(Dataset entries)
====================

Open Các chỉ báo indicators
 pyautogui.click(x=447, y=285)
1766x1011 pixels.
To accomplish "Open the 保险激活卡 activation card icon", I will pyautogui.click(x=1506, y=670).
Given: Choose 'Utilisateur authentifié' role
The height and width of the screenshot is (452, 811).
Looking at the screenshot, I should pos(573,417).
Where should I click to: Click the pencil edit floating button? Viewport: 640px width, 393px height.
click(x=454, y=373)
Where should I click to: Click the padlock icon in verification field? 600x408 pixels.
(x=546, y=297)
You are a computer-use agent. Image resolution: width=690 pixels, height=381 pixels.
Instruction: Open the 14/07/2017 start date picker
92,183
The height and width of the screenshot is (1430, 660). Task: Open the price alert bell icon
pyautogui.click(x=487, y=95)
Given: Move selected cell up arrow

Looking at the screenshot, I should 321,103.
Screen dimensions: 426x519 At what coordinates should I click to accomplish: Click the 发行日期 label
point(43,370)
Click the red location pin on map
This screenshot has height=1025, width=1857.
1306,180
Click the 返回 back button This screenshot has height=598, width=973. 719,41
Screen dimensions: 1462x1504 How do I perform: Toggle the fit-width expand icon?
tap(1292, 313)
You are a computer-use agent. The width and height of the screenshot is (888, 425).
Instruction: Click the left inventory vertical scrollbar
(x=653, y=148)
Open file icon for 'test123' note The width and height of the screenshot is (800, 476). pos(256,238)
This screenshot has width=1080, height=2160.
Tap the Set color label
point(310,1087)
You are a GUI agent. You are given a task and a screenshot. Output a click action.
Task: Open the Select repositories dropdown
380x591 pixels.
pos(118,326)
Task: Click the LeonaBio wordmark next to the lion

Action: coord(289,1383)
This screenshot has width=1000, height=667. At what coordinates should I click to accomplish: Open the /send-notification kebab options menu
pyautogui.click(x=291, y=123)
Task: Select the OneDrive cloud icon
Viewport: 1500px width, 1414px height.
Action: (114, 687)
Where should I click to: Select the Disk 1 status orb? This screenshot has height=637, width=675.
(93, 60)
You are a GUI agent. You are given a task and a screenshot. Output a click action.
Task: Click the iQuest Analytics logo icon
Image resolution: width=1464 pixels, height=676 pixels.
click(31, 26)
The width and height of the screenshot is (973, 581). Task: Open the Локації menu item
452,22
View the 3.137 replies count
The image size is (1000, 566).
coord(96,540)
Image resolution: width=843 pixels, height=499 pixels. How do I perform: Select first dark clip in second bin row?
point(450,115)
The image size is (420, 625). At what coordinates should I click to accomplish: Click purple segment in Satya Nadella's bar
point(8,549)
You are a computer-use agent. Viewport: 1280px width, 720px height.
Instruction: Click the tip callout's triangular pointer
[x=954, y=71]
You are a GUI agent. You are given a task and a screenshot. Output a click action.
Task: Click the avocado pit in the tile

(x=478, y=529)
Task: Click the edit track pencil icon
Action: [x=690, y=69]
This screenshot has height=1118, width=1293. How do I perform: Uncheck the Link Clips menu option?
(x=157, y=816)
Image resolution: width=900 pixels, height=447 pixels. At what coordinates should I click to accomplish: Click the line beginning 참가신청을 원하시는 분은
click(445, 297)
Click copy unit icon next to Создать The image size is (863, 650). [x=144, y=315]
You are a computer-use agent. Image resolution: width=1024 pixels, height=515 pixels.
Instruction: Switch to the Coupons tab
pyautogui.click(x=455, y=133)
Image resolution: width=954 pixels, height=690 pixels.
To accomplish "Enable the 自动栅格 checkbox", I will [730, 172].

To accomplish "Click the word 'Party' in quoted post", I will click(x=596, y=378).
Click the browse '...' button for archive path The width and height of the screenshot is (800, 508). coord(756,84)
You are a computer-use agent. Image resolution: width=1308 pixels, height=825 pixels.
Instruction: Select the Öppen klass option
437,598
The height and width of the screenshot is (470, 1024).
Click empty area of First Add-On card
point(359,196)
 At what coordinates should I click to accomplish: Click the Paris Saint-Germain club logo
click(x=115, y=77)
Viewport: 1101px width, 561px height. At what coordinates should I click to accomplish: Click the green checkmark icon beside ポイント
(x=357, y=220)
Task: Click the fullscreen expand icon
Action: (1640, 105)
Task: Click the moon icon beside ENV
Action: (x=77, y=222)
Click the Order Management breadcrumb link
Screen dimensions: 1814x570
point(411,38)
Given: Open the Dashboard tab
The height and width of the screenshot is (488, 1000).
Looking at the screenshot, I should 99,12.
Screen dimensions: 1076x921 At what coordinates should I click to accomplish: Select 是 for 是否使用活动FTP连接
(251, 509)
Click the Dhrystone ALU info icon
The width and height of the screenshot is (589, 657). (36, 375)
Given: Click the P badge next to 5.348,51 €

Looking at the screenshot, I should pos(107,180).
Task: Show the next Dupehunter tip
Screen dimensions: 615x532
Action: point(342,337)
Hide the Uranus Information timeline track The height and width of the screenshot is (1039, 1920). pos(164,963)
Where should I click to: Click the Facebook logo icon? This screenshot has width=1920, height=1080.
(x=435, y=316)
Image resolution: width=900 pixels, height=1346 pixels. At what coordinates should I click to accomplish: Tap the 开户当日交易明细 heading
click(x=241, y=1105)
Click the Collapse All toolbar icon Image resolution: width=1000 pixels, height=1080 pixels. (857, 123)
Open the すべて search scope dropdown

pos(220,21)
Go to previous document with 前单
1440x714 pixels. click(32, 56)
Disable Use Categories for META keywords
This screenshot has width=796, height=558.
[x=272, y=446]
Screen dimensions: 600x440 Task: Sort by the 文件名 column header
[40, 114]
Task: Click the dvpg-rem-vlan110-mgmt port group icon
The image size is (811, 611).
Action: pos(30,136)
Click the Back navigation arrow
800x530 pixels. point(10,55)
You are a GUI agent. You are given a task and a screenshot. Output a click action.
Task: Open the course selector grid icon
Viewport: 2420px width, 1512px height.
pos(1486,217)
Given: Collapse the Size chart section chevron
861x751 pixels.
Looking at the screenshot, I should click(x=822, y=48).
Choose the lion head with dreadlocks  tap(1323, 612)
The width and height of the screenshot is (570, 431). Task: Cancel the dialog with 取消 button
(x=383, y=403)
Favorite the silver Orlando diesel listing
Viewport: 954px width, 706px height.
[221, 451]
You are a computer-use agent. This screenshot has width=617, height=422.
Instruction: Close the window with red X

====================

WHAT IS EXPECTED :: Please return the records above exactly as they are written.

SOLUTION FOR THIS PROBLEM ::
Open Các chỉ báo indicators
 pyautogui.click(x=447, y=285)
1766x1011 pixels.
To accomplish "Open the 保险激活卡 activation card icon", I will pyautogui.click(x=1506, y=670).
Given: Choose 'Utilisateur authentifié' role
The height and width of the screenshot is (452, 811).
Looking at the screenshot, I should pos(573,417).
Where should I click to: Click the pencil edit floating button? Viewport: 640px width, 393px height.
click(x=454, y=373)
Where should I click to: Click the padlock icon in verification field? 600x408 pixels.
(x=546, y=297)
You are a computer-use agent. Image resolution: width=690 pixels, height=381 pixels.
Instruction: Open the 14/07/2017 start date picker
92,183
The height and width of the screenshot is (1430, 660). Task: Open the price alert bell icon
pyautogui.click(x=487, y=95)
Given: Move selected cell up arrow

Looking at the screenshot, I should 321,103.
Screen dimensions: 426x519 At what coordinates should I click to accomplish: Click the 发行日期 label
point(43,370)
Click the red location pin on map
This screenshot has height=1025, width=1857.
1306,180
Click the 返回 back button This screenshot has height=598, width=973. 719,41
Screen dimensions: 1462x1504 How do I perform: Toggle the fit-width expand icon?
tap(1292, 313)
You are a computer-use agent. The width and height of the screenshot is (888, 425).
Instruction: Click the left inventory vertical scrollbar
(x=653, y=148)
Open file icon for 'test123' note The width and height of the screenshot is (800, 476). pos(256,238)
This screenshot has width=1080, height=2160.
Tap the Set color label
point(310,1087)
You are a GUI agent. You are given a task and a screenshot. Output a click action.
Task: Open the Select repositories dropdown
380x591 pixels.
pos(118,326)
Task: Click the LeonaBio wordmark next to the lion

Action: coord(289,1383)
This screenshot has width=1000, height=667. At what coordinates should I click to accomplish: Open the /send-notification kebab options menu
pyautogui.click(x=291, y=123)
Task: Select the OneDrive cloud icon
Viewport: 1500px width, 1414px height.
Action: (114, 687)
Where should I click to: Select the Disk 1 status orb? This screenshot has height=637, width=675.
(93, 60)
You are a GUI agent. You are given a task and a screenshot. Output a click action.
Task: Click the iQuest Analytics logo icon
Image resolution: width=1464 pixels, height=676 pixels.
click(31, 26)
The width and height of the screenshot is (973, 581). Task: Open the Локації menu item
452,22
View the 3.137 replies count
The image size is (1000, 566).
coord(96,540)
Image resolution: width=843 pixels, height=499 pixels. How do I perform: Select first dark clip in second bin row?
point(450,115)
The image size is (420, 625). At what coordinates should I click to accomplish: Click purple segment in Satya Nadella's bar
point(8,549)
You are a computer-use agent. Viewport: 1280px width, 720px height.
Instruction: Click the tip callout's triangular pointer
[x=954, y=71]
You are a GUI agent. You are given a task and a screenshot. Output a click action.
Task: Click the avocado pit in the tile

(x=478, y=529)
Task: Click the edit track pencil icon
Action: [x=690, y=69]
This screenshot has height=1118, width=1293. How do I perform: Uncheck the Link Clips menu option?
(x=157, y=816)
Image resolution: width=900 pixels, height=447 pixels. At what coordinates should I click to accomplish: Click the line beginning 참가신청을 원하시는 분은
click(445, 297)
Click copy unit icon next to Создать The image size is (863, 650). [x=144, y=315]
You are a computer-use agent. Image resolution: width=1024 pixels, height=515 pixels.
Instruction: Switch to the Coupons tab
pyautogui.click(x=455, y=133)
Image resolution: width=954 pixels, height=690 pixels.
To accomplish "Enable the 自动栅格 checkbox", I will [730, 172].

To accomplish "Click the word 'Party' in quoted post", I will click(x=596, y=378).
Click the browse '...' button for archive path The width and height of the screenshot is (800, 508). coord(756,84)
You are a computer-use agent. Image resolution: width=1308 pixels, height=825 pixels.
Instruction: Select the Öppen klass option
437,598
The height and width of the screenshot is (470, 1024).
Click empty area of First Add-On card
point(359,196)
 At what coordinates should I click to accomplish: Click the Paris Saint-Germain club logo
click(x=115, y=77)
Viewport: 1101px width, 561px height. At what coordinates should I click to accomplish: Click the green checkmark icon beside ポイント
(x=357, y=220)
Task: Click the fullscreen expand icon
Action: (1640, 105)
Task: Click the moon icon beside ENV
Action: (x=77, y=222)
Click the Order Management breadcrumb link
Screen dimensions: 1814x570
point(411,38)
Given: Open the Dashboard tab
The height and width of the screenshot is (488, 1000).
Looking at the screenshot, I should 99,12.
Screen dimensions: 1076x921 At what coordinates should I click to accomplish: Select 是 for 是否使用活动FTP连接
(251, 509)
Click the Dhrystone ALU info icon
The width and height of the screenshot is (589, 657). (36, 375)
Given: Click the P badge next to 5.348,51 €

Looking at the screenshot, I should pos(107,180).
Task: Show the next Dupehunter tip
Screen dimensions: 615x532
Action: point(342,337)
Hide the Uranus Information timeline track The height and width of the screenshot is (1039, 1920). pos(164,963)
Where should I click to: Click the Facebook logo icon? This screenshot has width=1920, height=1080.
(x=435, y=316)
Image resolution: width=900 pixels, height=1346 pixels. At what coordinates should I click to accomplish: Tap the 开户当日交易明细 heading
click(x=241, y=1105)
Click the Collapse All toolbar icon Image resolution: width=1000 pixels, height=1080 pixels. (857, 123)
Open the すべて search scope dropdown

pos(220,21)
Go to previous document with 前单
1440x714 pixels. click(32, 56)
Disable Use Categories for META keywords
This screenshot has width=796, height=558.
[x=272, y=446]
Screen dimensions: 600x440 Task: Sort by the 文件名 column header
[40, 114]
Task: Click the dvpg-rem-vlan110-mgmt port group icon
The image size is (811, 611).
Action: pos(30,136)
Click the Back navigation arrow
800x530 pixels. point(10,55)
You are a GUI agent. You are given a task and a screenshot. Output a click action.
Task: Open the course selector grid icon
Viewport: 2420px width, 1512px height.
pos(1486,217)
Given: Collapse the Size chart section chevron
861x751 pixels.
Looking at the screenshot, I should click(x=822, y=48).
Choose the lion head with dreadlocks  tap(1323, 612)
The width and height of the screenshot is (570, 431). Task: Cancel the dialog with 取消 button
(x=383, y=403)
Favorite the silver Orlando diesel listing
Viewport: 954px width, 706px height.
[221, 451]
You are a computer-use agent. This screenshot has width=617, height=422.
Instruction: Close the window with red X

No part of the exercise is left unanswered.